Editor's Note: This is part of a series that Nancy will be doing on caregiving. Make sure to check back every Friday to see the rest of her blogs or find the complete list.
By November 2003, Brett and I were hanging on by a thread. Six years into our cancer journey, we felt the effects of cancer on our marriage. I snapped at my husband for the things he did and the things he did not do, like putting his socks in the hamper. It was easier to vent at him than confront his growing weariness. For the first time since he was diagnosed with medulloblastoma, he looked and acted defeated by his cancer.
It was merciful that Brett was able to continue going to work. It did wonders for his psyche; it made him feel husbandly and fatherly. But he would collapse from exhaustion the moment he got home.
I, too, was exhausted and strung out from juggling multiple roles--caregiver, wife and parent.
The toll of cancer weighed even on our 18-month-old twins. When Rebecca wasn’t clinging to me for dear life, she plucked strands of fine hair from her head and tried to eat them to soothe herself. Casey, meanwhile, crouched outside our bedroom door, waiting for Brett to wake up. Both of them sensed intuitively that something was very wrong.
Since the twins had been born premature, they received intervention services, including play therapy. A kind social worker named Jill came to the apartment each week and drew simple sketches of our family.
Here is Casey waiting for Daddy to get up. Here is Daddy sleeping because he doesn’t feel well. Here is Daddy waiting for us to pick him up in the car.
Looking at these real-time drawings allowed the twins to understand that daddy was sick—not the same sick as having a cold.
In a moment of eerie foreshadowing, Casey put his stubby fingers on my face and said, “Mama’s all alone.”
Nearing the end
One night while lying in bed, Brett suddenly started talking gibberish. Everything had been fine the minute before and then I couldn’t make out a word he was saying. By the time we got to the hospital, Brett was talking normally again. But an MRI confirmed the cancer had spread to his brain and spine. The news was grim. All available treatment options had run out. Brett's oncologist arranged for home hospice.

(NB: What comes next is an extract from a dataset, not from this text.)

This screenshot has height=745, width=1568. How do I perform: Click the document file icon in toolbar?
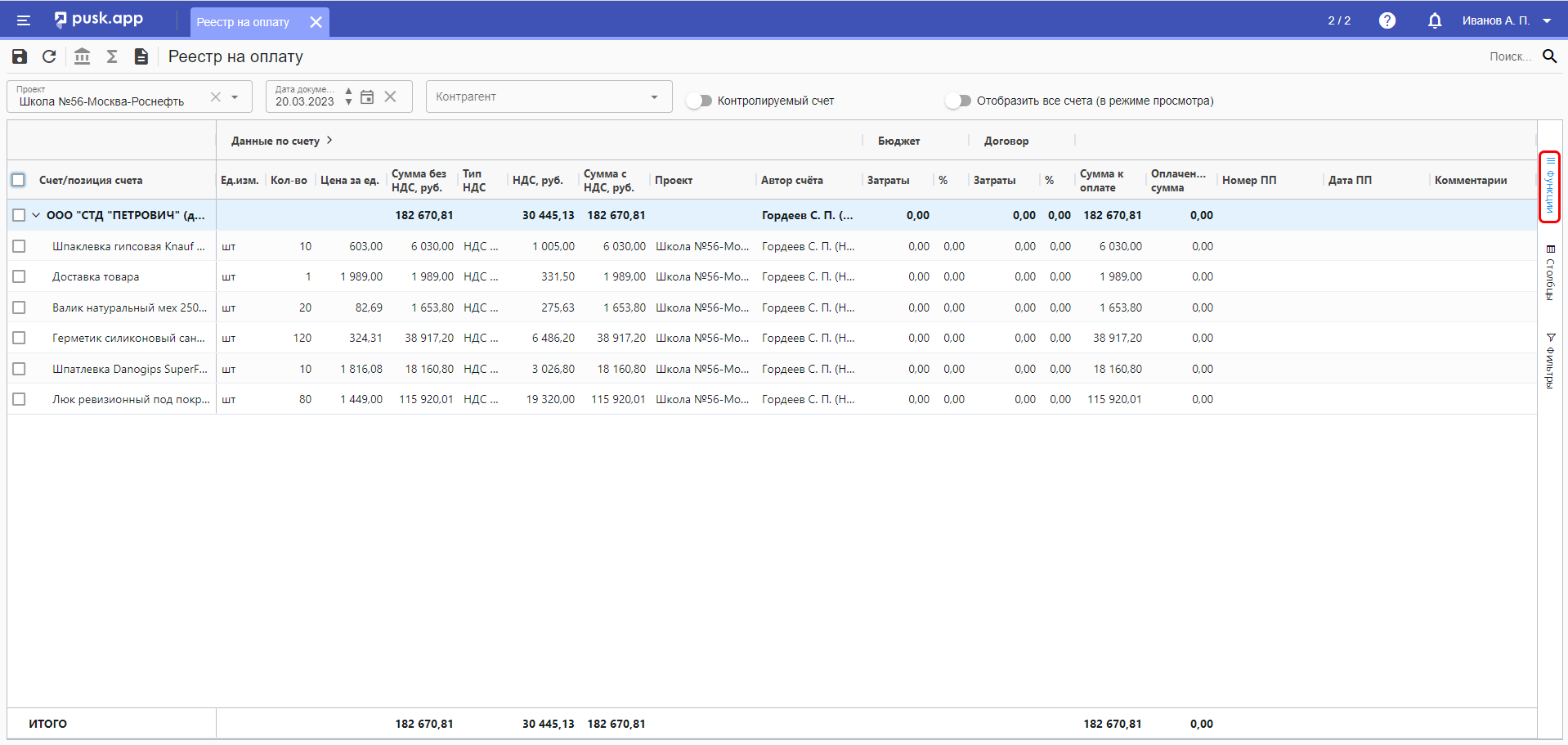tap(141, 56)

Knowing that there was nothing else left to try actually lessened my anxiety; we’d left no stone unturned. But to be honest, I didn't have any more emotional reserve for false hope when it was so obvious that Brett’s health was failing. Some days Brett picked up his briefcase and announced that he was going to work while falling against the walls of our hallway. The grand mal seizure that landed him in the hospital and subsequent mini-seizures altered both his cognitive function and his balance.
Every day brought new struggles depending upon his mental and physical state.
For all my ability to lead and manage on my own, I could not have survived this time without leaning on the support of experts, hospice, family, and friends. I said yes to friends going grocery shopping for me or to taking the twins to the park. I said yes to all forms of help because I needed quiet calm with Brett. I minimized the tasks of life to maximize my connection with him. The days, hours and minutes mattered.